Personality in Monsters Inc is usually one-dimensional — this is not a criticism, it is a characterisation.

The first two episodes go in setting up this tectonic shift — from horror to humour — but also in setting up the eccentricities of the various new characters. It is only by the end of the third episode that we finally get the emotions that rev the show, when these exaggerated characters finally get not just our laughs, but our sympathy too. It is in this episode we finally have Val express what it is that made her fall in love with Tylor. We also get Mike to express his affection for someone other than him. The court jester has a heart! From here, it is smooth sailing, and more eww-detail-laden world-building — stale air , rot dogs, snot candy, drool cola, Vincent Van Gross, Claw Monet, etc.     It has been noted that with Monsters At Work, Pixar is now walking the Marvel path of extending the life of its IP in the web-series format. Creativity is more valued in the extension of existing stories than in the creation of new ones.
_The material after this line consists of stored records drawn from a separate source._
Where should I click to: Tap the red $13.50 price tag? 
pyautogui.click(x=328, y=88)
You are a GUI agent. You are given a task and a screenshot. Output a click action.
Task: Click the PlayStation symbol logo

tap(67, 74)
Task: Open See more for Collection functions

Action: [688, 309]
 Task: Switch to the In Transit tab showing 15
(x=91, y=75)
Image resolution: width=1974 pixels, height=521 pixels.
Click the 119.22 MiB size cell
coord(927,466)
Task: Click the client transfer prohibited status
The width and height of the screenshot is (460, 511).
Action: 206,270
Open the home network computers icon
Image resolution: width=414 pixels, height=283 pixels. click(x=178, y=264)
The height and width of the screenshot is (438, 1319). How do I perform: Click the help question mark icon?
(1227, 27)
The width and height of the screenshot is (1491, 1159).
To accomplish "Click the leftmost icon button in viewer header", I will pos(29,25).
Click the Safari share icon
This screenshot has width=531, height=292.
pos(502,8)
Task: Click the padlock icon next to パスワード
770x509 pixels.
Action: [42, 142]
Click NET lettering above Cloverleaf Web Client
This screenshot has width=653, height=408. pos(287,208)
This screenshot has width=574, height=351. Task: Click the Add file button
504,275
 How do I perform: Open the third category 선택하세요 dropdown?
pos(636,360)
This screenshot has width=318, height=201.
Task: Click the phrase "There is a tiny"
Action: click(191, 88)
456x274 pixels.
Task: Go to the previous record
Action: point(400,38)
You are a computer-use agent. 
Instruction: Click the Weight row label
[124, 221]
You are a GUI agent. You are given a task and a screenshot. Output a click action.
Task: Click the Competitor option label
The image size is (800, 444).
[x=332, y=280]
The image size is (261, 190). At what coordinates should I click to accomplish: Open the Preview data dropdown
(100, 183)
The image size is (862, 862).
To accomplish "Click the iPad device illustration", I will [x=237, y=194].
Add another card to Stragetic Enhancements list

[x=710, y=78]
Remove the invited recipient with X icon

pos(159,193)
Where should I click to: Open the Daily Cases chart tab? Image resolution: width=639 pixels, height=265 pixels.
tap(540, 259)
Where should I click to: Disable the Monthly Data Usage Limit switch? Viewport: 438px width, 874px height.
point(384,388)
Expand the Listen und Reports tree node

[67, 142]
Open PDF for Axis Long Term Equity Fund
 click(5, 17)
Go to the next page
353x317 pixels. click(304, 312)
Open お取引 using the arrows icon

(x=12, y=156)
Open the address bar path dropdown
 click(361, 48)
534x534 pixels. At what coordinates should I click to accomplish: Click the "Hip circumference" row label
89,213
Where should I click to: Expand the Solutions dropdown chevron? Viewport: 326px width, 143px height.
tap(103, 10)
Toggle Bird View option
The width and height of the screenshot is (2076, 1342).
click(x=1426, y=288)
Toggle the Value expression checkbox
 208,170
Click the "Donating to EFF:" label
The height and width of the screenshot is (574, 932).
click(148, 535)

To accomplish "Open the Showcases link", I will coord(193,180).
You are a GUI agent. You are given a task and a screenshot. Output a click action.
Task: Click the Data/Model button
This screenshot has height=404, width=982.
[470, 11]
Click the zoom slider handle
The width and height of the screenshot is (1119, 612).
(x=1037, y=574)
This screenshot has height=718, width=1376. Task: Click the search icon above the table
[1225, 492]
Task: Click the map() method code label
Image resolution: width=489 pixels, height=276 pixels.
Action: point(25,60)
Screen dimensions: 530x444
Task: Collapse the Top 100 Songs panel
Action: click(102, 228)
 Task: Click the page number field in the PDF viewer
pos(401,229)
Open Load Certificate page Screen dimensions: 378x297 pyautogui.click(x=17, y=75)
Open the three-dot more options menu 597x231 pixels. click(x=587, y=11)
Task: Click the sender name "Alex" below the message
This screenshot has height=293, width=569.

As Alan Sepinall noted in Rolling Stone_, _ from 1995 to 2009, Pixar released one sequel to a previous film, but from 2010 on, Pixar has released seven different sequels or prequels. Whatever the intentions — capitalising on nostalgia, commercial insecurity about creating new IP — if the outcome is a kind, chirpy, endearing Monsters At Work, maybe the anxieties are worth bearing.   Monsters At Work is streaming on Disney+ Hotstar Premium.